For the orthorhombic symmetry, there are nine independent elastic constants: C₁₁, C₂₂, C₃₃, C₄₄, C₅₅, C₆₆, C₁₂, C₁₃, and C₂₃. These constants should satisfy the following six necessary and sufficient expressions: C₁₁ > 0, C₁₁C₂₂ > C₁₂², C₁₁C₂₂C₃₃ + 2C₁₂C₁₃C₂₃ − C₁₁C₂₃² − C₂₂C₁₃² − C₃₃C₁₂² > 0, C₄₄ > 0, C₅₅ > 0, C₆₆ > 0. For the monoclinic symmetry, it possesses thirteen independent elastic constants (C₁₁, C₂₂, C₃₃, C₄₄, C₅₅, C₆₆, C₁₂, C₁₃, C₂₃, C₁₅, C₂₅, C₃₅, and C₄₆) which should satisfy the following five necessary and sufficient expressions: C₁₁ > 0, C₂₂ > 0, C₃₃ > 0, C₄₄ > 0, C₅₅ > 0, C₆₆ > 0, C₁₁ + C₂₂ + C₃₃ + 2(C₁₂ + C₁₃ + C₂₃) > 0, C₃₃C₅₅ − C₃₅² > 0, C₄₄C₆₆ − C₄₆² > 0, C₂₂ + C₃₃ − 2C₂₃ > 0, C₂₂ (C₃₃C₅₅ − C₃₅²) + 2C₂₃C₂₅C₃₅ − C₂₃²C₅₅ − C₂₅²C₃₃ > 0, 2 [C₁₅C₂₅ (C₃₃C₁₂) − C₁₃C₂₃ + C₁₅C₃₅ (C₂₂C₁₃ − C₁₂C₂₃) + C₂₅C₃₅ (C₁₁C₂₃ − C₁₂C₁₃)] − [C₁₅² (C₂₂C₃₃ − C₂₃²) + C₂₅² (C₁₁C₃₃ − C₁₃²) + C₃₅² (C₁₁C₂₂ − C₁₂²)] + C₅₅g > 0. g = C₁₁C₂₂C₃₃ − C₁₁C₂₃² − C₂₂C₁₃² − C₃₃C₁₂² + 2C₁₂C₁₃C₂₃.

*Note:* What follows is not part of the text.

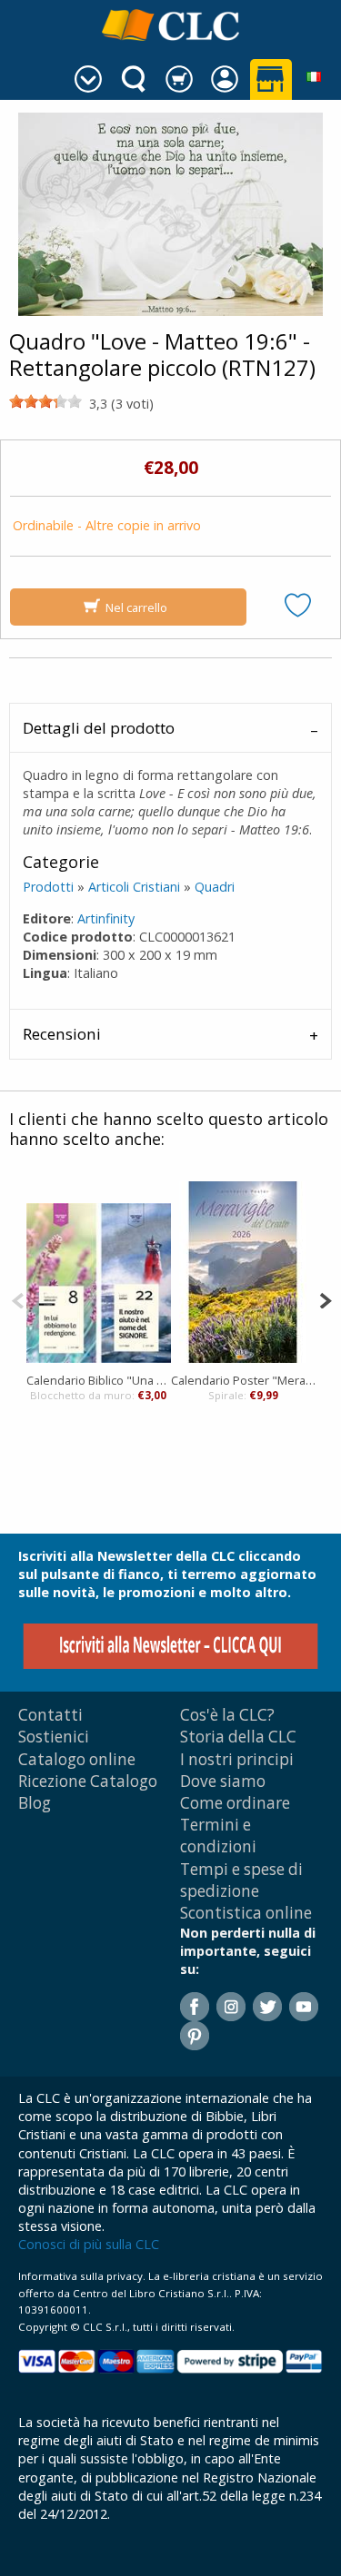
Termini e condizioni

In order to evaluate the accuracy and validity of the method used, the mechanical properties of diamond are initially calculated first, and the results are listed in Table 3. The calculated elastic stiffness constants are in good agreement with the experimental data.^33,34 Next, the elastic stiffness constants of the C_1+xN_1−x systems are calculated and given in Table 3. Consequently, the elastic stiffness constants of all systems satisfy the mechanical criteria, indicating their mechanical stability.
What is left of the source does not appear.